The silence grows deeper on the coldest nights, and he welcomes it like an old friend. Elendar loathes mindless talk. He thinks before he speaks, then thinks again, and never lets his thoughts pass his lips unless they would be better than that ever-present silence. Many humans consider him guarded, as though that is an unreasonable state to keep oneself in. Logic aside, he prefers quiet either way. It’s less grating. Safer.
When he finally breaks that silence, it's to say words that are sometimes the only ones passing his lips on any given day.
“Moonmaiden,” he breathes, the title melting into fog in the icy air. "Kindler of starlight, Lady of Silver, I trust in your radiance and turn my gaze to the night. I take the moon as my guide and the stars as my companions. I offer you my efforts and triumphs in the day to come."
It's a prayer he speaks so often that the words come forth of their own volition. He gazes into the full silvery face of the moon, suspended in midnight, dappled with darkest grays and wreathed in its own radiance. It's like nothing the Underdark has to offer.
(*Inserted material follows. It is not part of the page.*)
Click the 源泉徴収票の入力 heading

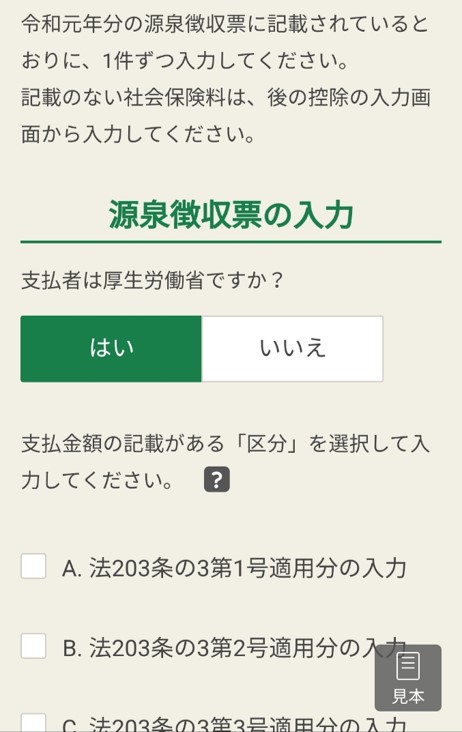tap(231, 215)
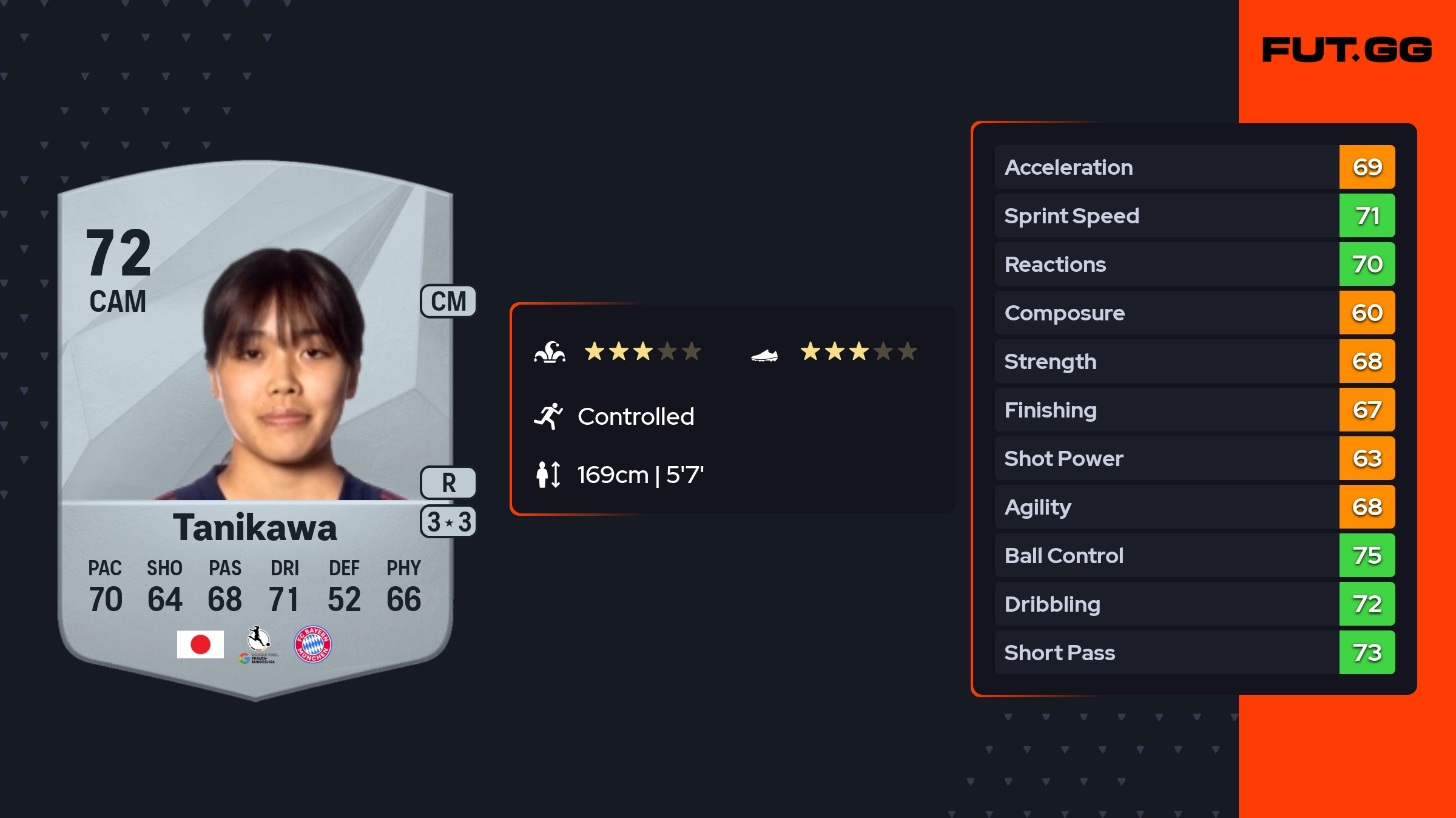Click the Acceleration stat row
Screen dimensions: 1456x818
tap(1166, 167)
"May your stars ever emblazon the sky, and may the darkness ever shrink before the rising moon. Be my blackest hour upon me, my faith shall never waver. Be the world’s trials mine to endure, my heart shall not be swayed and my strength shall not fail you." He raises his empty palms to the sky, watching the distant points of light twinkle beyond his fingertips. “Your guidance be mine to follow, and your wisdom be mine to trust.”
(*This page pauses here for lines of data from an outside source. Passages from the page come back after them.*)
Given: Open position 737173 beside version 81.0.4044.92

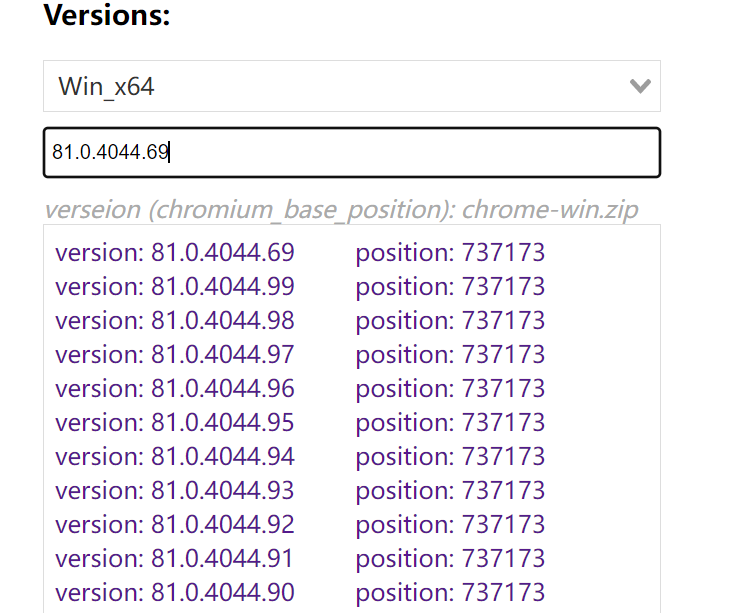Looking at the screenshot, I should [450, 524].
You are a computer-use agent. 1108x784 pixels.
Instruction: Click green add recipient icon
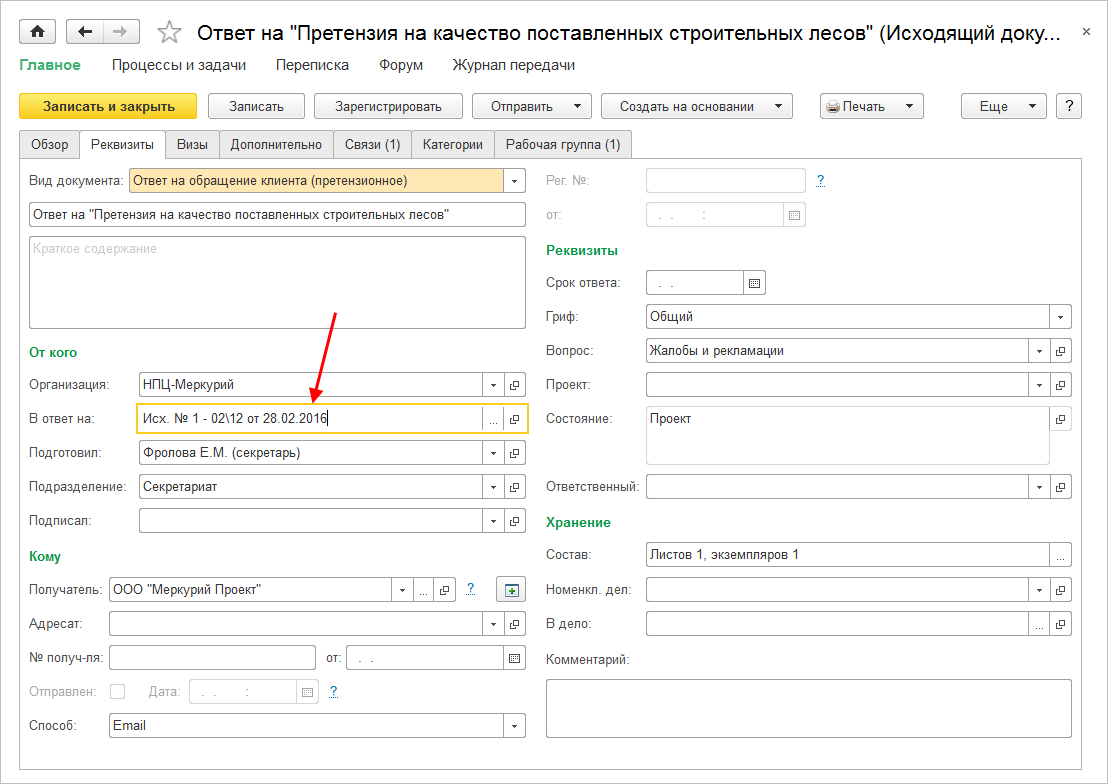511,590
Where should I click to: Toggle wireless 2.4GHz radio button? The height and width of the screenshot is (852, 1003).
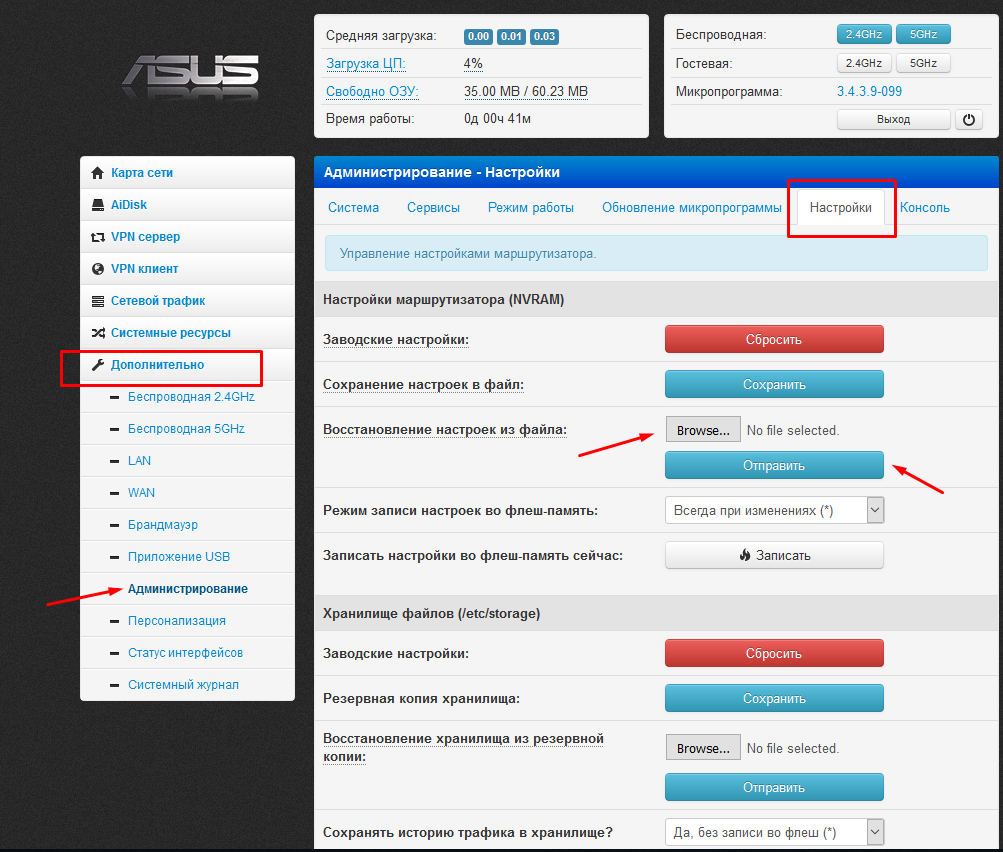(x=863, y=35)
One more breath, one more searching look into the stars. “Hear my words, my Lady of Silver, and know their truth.”
High in the cold gulf of the sky, the moon shines impassively down upon him, turning the marmoreal stone of the Sanctum to silver light and catching in Elendar’s loosely-bound hair until it’s limned in a still-brighter shade of white. For a moment, he lets himself be dazzled.
With difficulty, he tears his thoughts from his surroundings and directs them inwards. The quiet after prayer is a time for introspection, he’s learned.
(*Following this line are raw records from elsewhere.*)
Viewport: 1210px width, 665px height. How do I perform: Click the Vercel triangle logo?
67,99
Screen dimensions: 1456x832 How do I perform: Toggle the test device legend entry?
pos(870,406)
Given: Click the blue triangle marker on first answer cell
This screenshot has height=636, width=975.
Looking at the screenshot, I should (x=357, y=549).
For a terse, frustrating moment, his mind remains stubbornly blank. It’s a defense he’s trying to convince himself he no longer needs.
Once he chases away that block with a sigh and a curling of his fingers against the cold stone of the railing, his mind first strays to the one who ultimately brought him to this sanctuary above the world.
Fionn was a man Elendar hardly knew, fear and resentment and salvation all at once. The first of the faithful he’d met, a cleric who’d pulled his broken body from a crevasse deep beneath the surface and proceeded to all but imprison him. Fionn had needed a guide, Elendar had needed a savior, and he’d been so shattered that he’d settled for a captor instead. Fionn was an enigma he still cannot solve - desperate and yet hopeful, devotee of the moon and yet far from the sky, frightened and yet unfaltering.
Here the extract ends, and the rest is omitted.